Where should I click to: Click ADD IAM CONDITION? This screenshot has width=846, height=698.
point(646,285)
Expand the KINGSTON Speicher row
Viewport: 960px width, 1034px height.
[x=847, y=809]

******************************

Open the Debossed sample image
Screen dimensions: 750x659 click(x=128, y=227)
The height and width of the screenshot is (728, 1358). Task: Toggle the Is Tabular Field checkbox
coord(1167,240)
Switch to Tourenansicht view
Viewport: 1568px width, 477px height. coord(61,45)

******************************

-- Prompt --
Quote the data verbatim from the line with "Where should I" up to and including the line with "[x=847, y=809]".

-- Response to the exercise --
Where should I click to: Click ADD IAM CONDITION? This screenshot has width=846, height=698.
point(646,285)
Expand the KINGSTON Speicher row
Viewport: 960px width, 1034px height.
[x=847, y=809]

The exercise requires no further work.